Born out of curiosity, MCEC explores a fascinating question: How do the world's strongest chess engines actually perform when constrained to a practical, daily-use mobile phone?
Unlike massive desktop server setups that brute-force thousands of games overnight, MCEC games are run selectively during free time when the device is available. It is a real-world, practical exploration of software efficiency under strict resource limits.
• Season 1 (Completed & Success): Established the core structural proof-of-concept for high-stakes mobile tournament ladders on everyday hardware. The format proved highly competitive and successfully ranked our original mobile engine pool.
• Season 2 (Halted / Stopped): Due to technical adjustments, real-world scheduling limitations, and the evolution of the mobile engine landscape, Season 2 was prematurely stopped to recalibrate the entire ecosystem.
• Season 3 (Now Beginning!): Rebuilt, optimized, and officially launching. Season 3 implements an expanded 72-engine baseline benchmark, strict stability filters, and a clean CCC-style tier framework to accommodate powerful newcomers.
• The Low-End Gauntlet: To document how elite, world-class chess engines scale down and perform under limited mobile resources.
• Elite Threshold: Exclusively features the strongest open-source chess engines capable of reaching 3300+ to 3400+ Elo environments.
• The Stability Filter: MCEC is as much about compatibility, stability, and efficiency as it is about raw strength. Engines must handle mobile thermal conditions and OS constraints without crashing.
• Performance Tracking: Rather than calculating official Elo ratings (due to the practical limits of resource-constrained testing), MCEC focuses on head-to-head performance data, structural stability, and mobile win-probabilities.

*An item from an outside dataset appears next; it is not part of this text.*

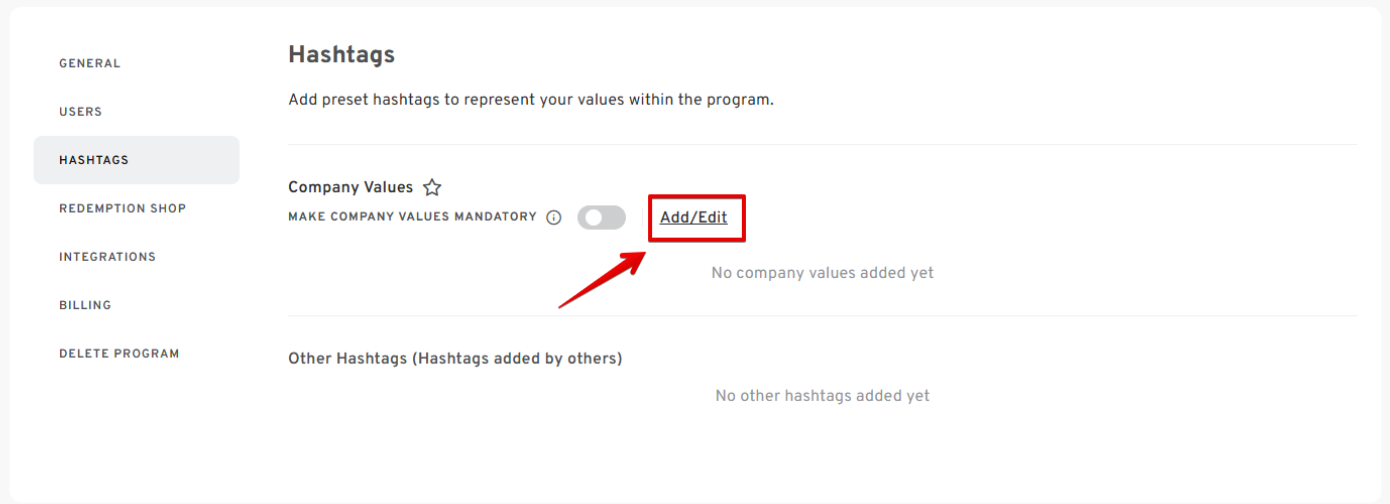Click the "No company values added yet" text

click(822, 273)
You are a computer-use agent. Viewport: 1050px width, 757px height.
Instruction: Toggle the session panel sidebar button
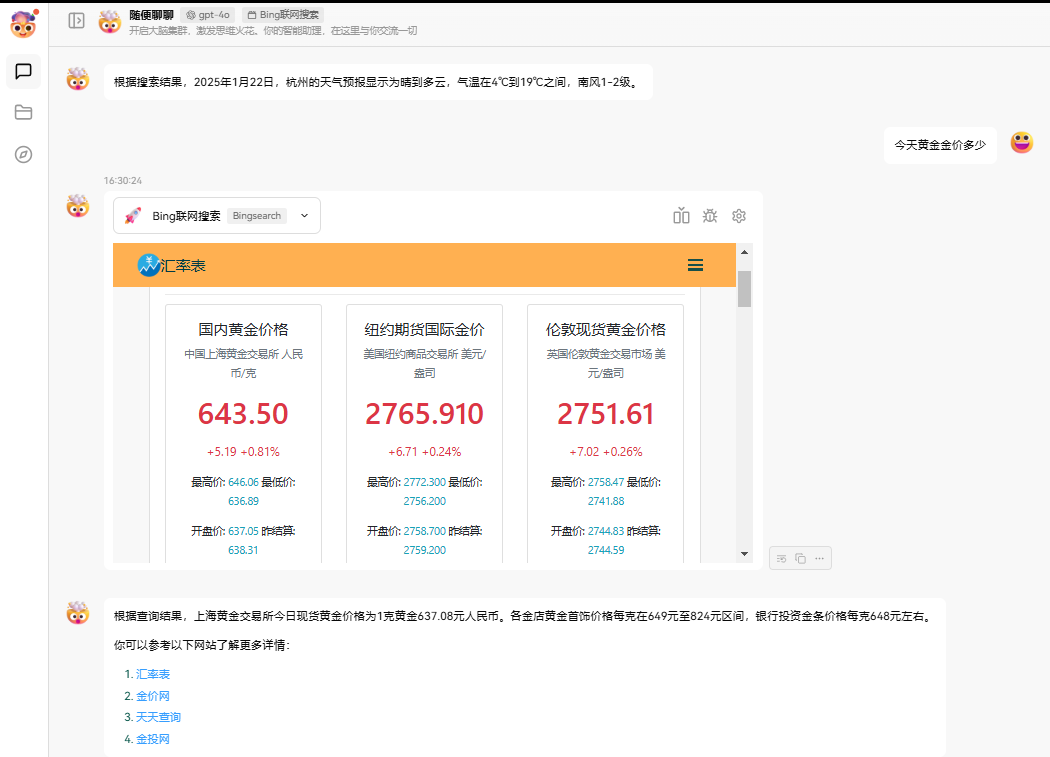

All games are strictly monitored and conducted under identical, controlled conditions:
Setting
Configuration
Current Stage
Season 3 — Structural Benchmark Phase
Hardware
Samsung A16 5G (Daily-use personal phone)
Time Control (TC)
1+1 (1 minute base + 1 second increment)
Processor Allocation
1 Core / 1 Thread (To isolate single-core efficiency)
Graphical Interface
ChessEnginesTournament Android GUI
Opening Book
UHO 8 moves (1.10+ to 1.19+ Pohl book in PGN format)
Engine Settings
Strict Defaults
Syzygy Tablebases
Disabled (False)
Pondering
Disabled (False)
MCEC would not be possible without the incredible support and dedication of the computer chess community. Heartfelt thanks go to:
• Jim Ablett: Whose legendary, high-performance Android engine builds form the absolute backbone of this circuit.
• Archimedes: For providing specialized, highly-optimized Android engine compilations.
• The Engine Developers: The brilliant minds behind the open-source codebases pushing the boundaries of chess science.
• Joseph: A fantastic fellow Android tester whose shared knowledge, advice, and testing assistance have been invaluable to the circuit.
MCEC is ultimately a project driven by curiosity, learning, and a profound appreciation for computer chess. By testing, competing, and documenting these battles on a mobile platform, MCEC aims to contribute in its own unique way to the preservation, understanding, and enjoyment of chess engine development on everyday consumer hardware.